As of r10847, Pyomo trunk includes a Dict prototype for Expression, Objective, and Constraint. Extending this functionality to Block and Var would not be a difficult undertaking. This would necessarily include:
-
Deciding on a pure abstract interface for BlockData and VarData.
-
Implementing a general purpose version of this interface.
-
A developer discussion about implicit vs. explicit creation of XData components. E.g., VarDict[i,j] = Reals vs. VarDict[i,j] = VarData(Reals), and whether or not we support the implicit form never, or only for some components. For instance BlockData(), shouldn’t require any arguments (that I can think of), so supporting implicit creation during an explicit assignment is a bit goofy (e.g., BlockDict[i,j] = None?).
- WEH
-
I think we need to discuss the pure abstract interface that you refer to. Although I’ve seen the commits you made recently, I don’t understand why they are required.
I’m less attached to this idea. But if you support XDict, it’s hard to think of any reason why NOT to provide XList.
- WEH
-
I don’t think we need VarDict because we already have Var, and I don’t think we need VarList because we already have VarList. I’m not seeing what a different component layer adds to Pyomo.
- GH
-
The list of inconsistencies and awkward behaviors that have been discussed throughout the document above is far from complete. Drawing on my experiences as a developer that has tried to make Pyomo core more intuitive in the concrete setting, the only conclusion I can draw at this point is that we need a cleaner separation of the concrete and abstract interfaces.

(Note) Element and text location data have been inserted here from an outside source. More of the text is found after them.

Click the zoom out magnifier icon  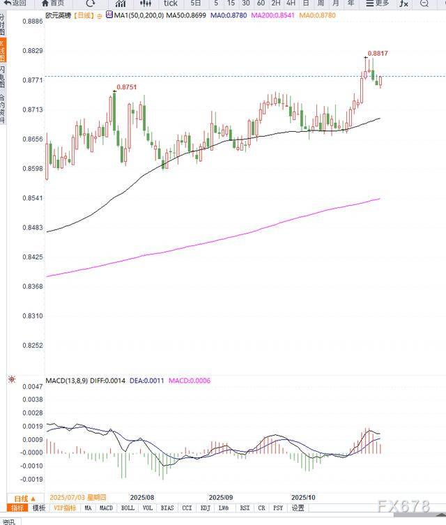click(x=424, y=3)
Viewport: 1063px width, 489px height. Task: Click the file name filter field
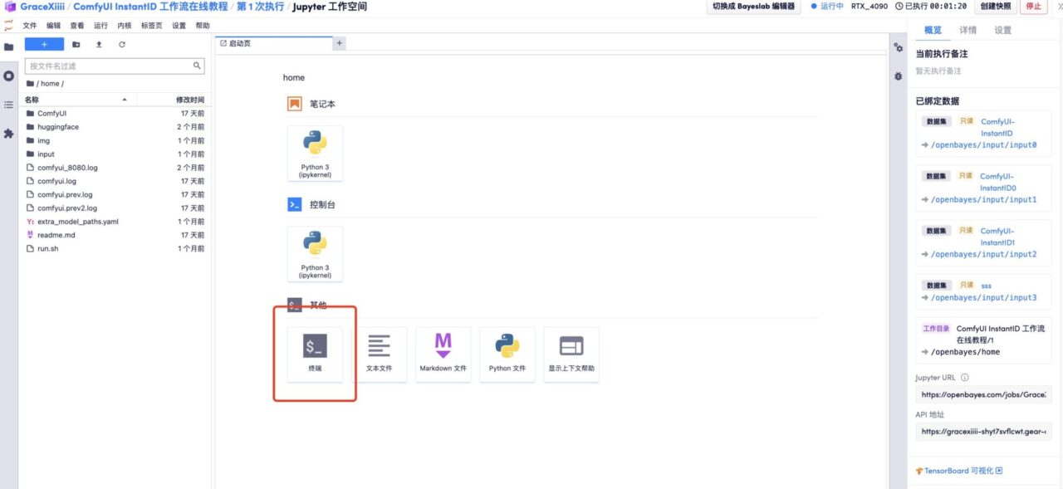[110, 66]
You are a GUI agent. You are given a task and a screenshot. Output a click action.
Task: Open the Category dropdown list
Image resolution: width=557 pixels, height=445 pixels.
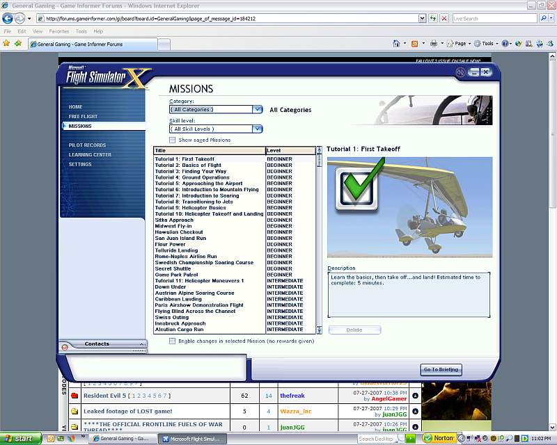pyautogui.click(x=257, y=109)
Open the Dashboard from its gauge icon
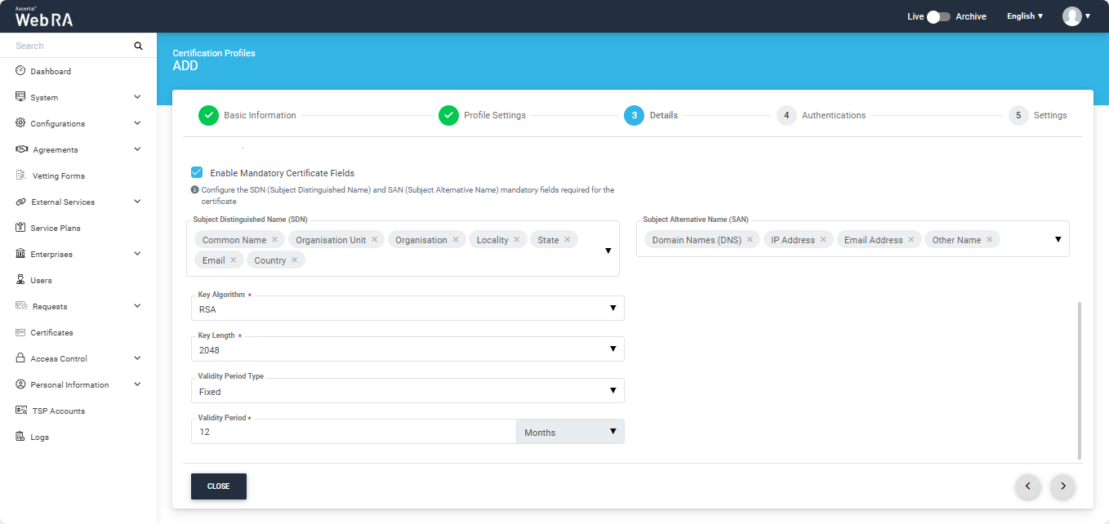The width and height of the screenshot is (1109, 524). [x=21, y=71]
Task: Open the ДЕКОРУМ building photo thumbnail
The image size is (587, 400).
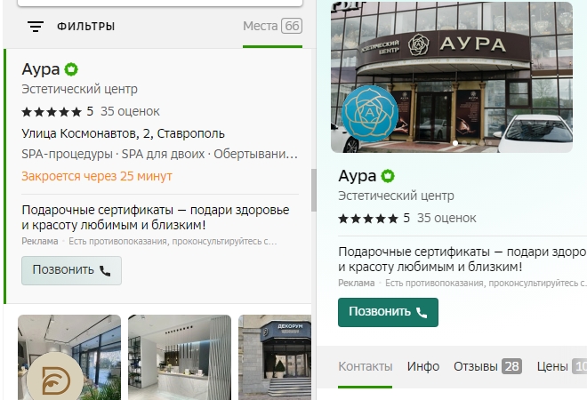Action: pos(274,356)
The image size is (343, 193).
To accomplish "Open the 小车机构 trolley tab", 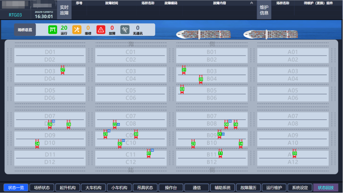I will click(x=119, y=187).
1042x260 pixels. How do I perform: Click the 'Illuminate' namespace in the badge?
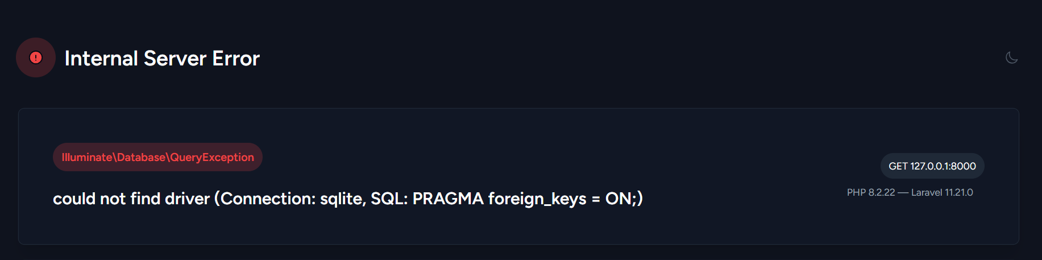(87, 157)
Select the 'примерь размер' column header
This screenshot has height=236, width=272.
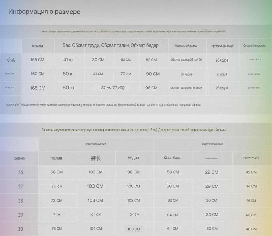coord(222,46)

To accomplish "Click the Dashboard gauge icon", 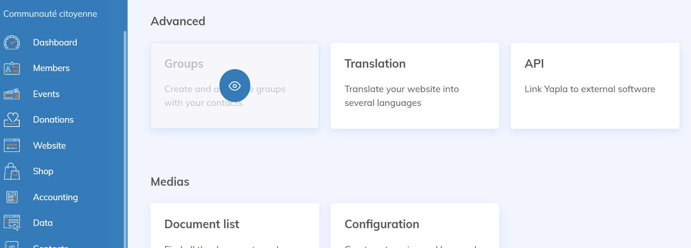I will 12,42.
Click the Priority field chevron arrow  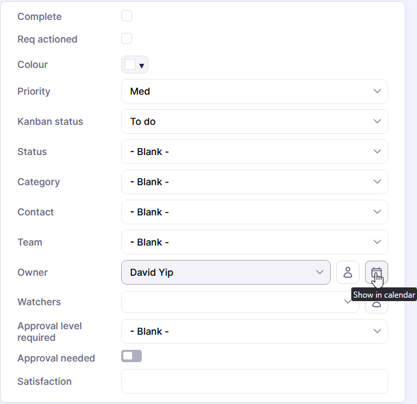click(377, 91)

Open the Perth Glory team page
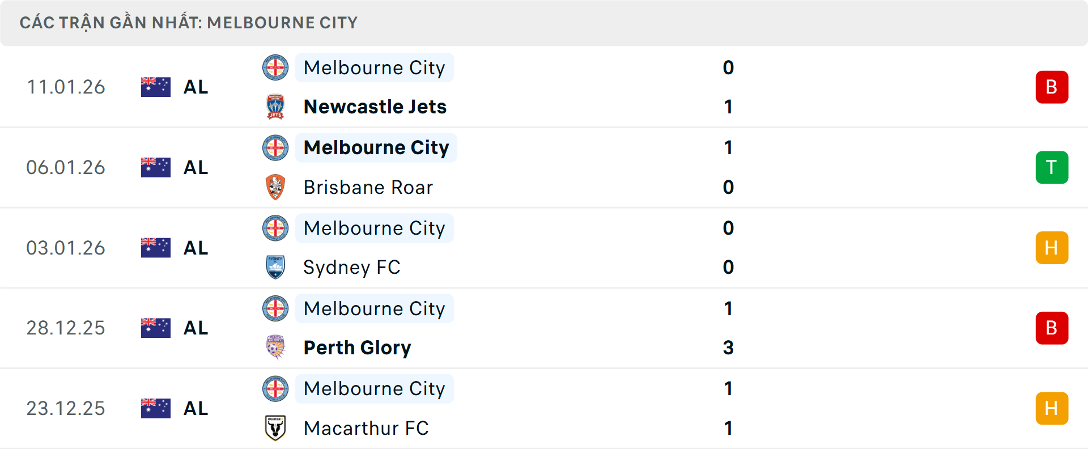357,348
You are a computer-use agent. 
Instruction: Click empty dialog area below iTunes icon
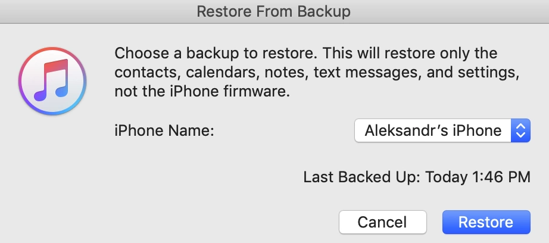(52, 175)
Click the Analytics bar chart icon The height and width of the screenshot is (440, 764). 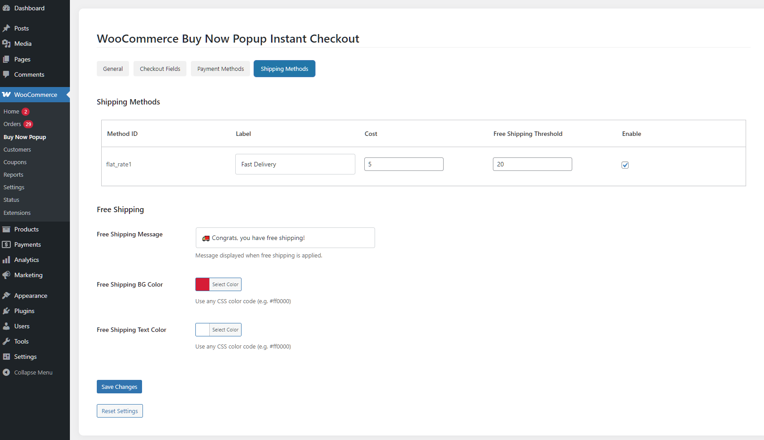click(x=6, y=260)
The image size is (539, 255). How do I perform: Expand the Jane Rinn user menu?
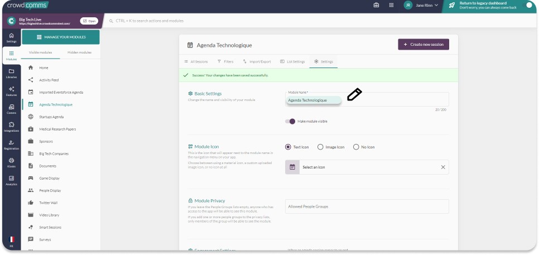tap(421, 5)
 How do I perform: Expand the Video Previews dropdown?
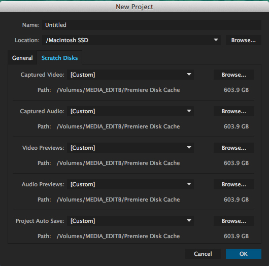click(x=130, y=148)
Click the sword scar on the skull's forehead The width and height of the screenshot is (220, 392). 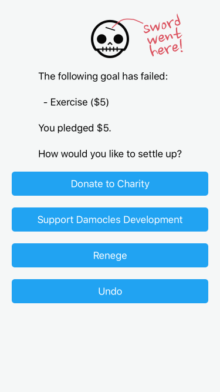[110, 29]
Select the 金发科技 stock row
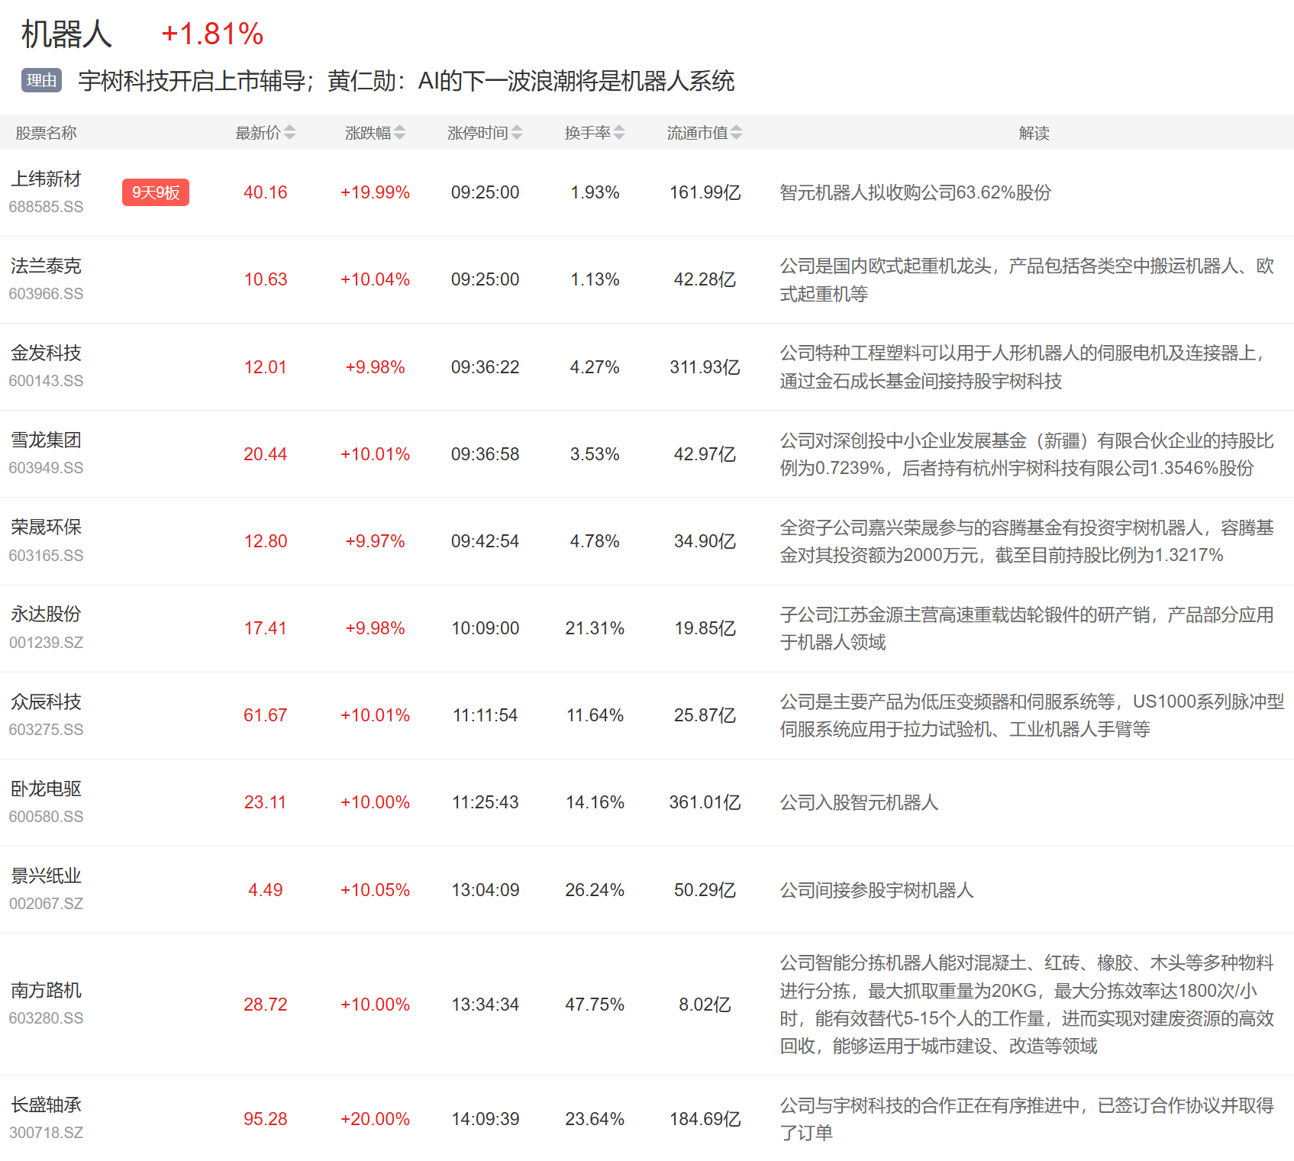This screenshot has height=1161, width=1294. point(46,353)
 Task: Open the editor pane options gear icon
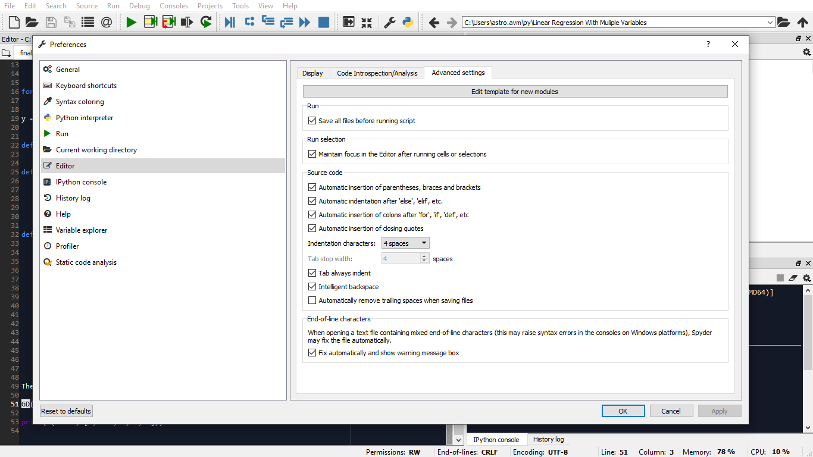click(808, 52)
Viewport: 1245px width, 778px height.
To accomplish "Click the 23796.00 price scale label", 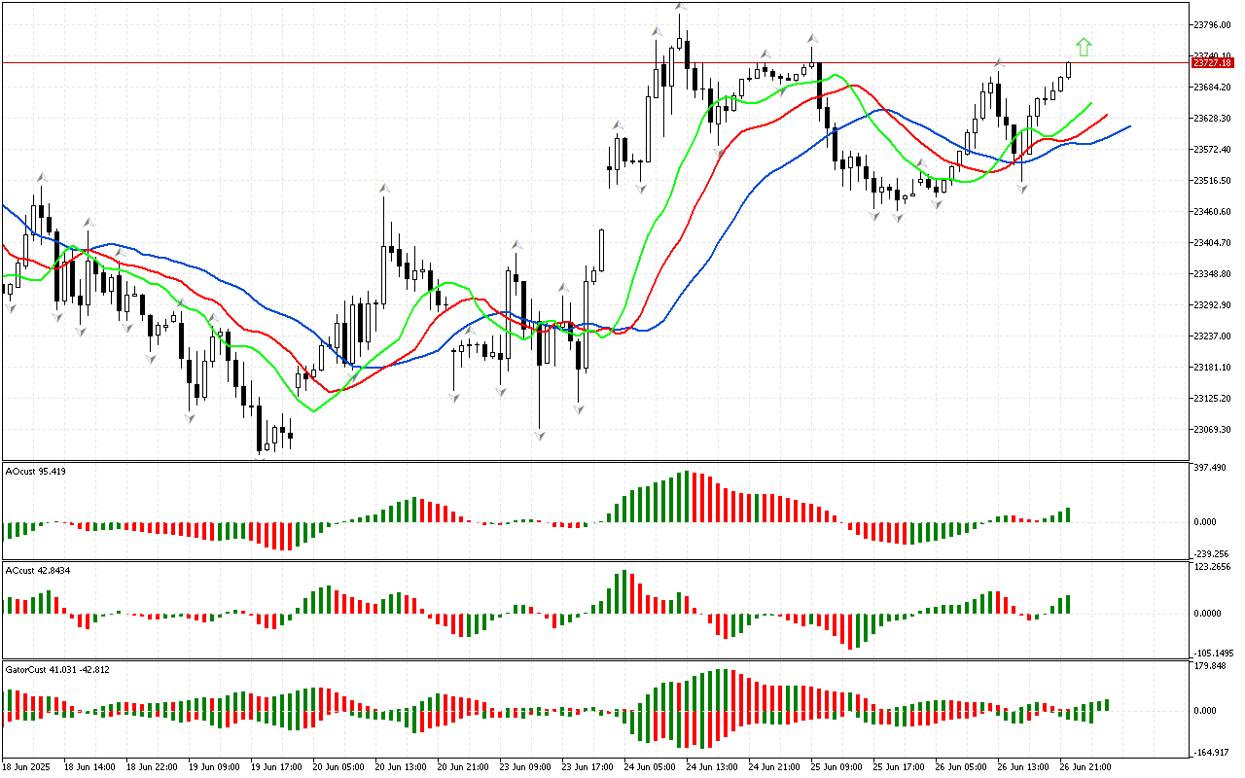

I know we all want to make Pyomo better, but we have different ideas about these core components, and I have no doubt that Pyomo core will continue to go back and forth with these issues as long as an abstract and concrete interface try to live in the same component container. IMHO, I think designing a Concrete-only interface that we all agree upon will be a trivial exercise. Additionally, I think rebuilding ALL of the current abstract functionality on top of these concrete building blocks is another trivial exercise (we can even include the current inconsistencies). We can provide the stable concrete interface now, and work on improvements and fixes to the abstract interface that would necessarily take place over a longer time period because of backward incompatibility concerns as well as developer disagreement over what the correct behavior is.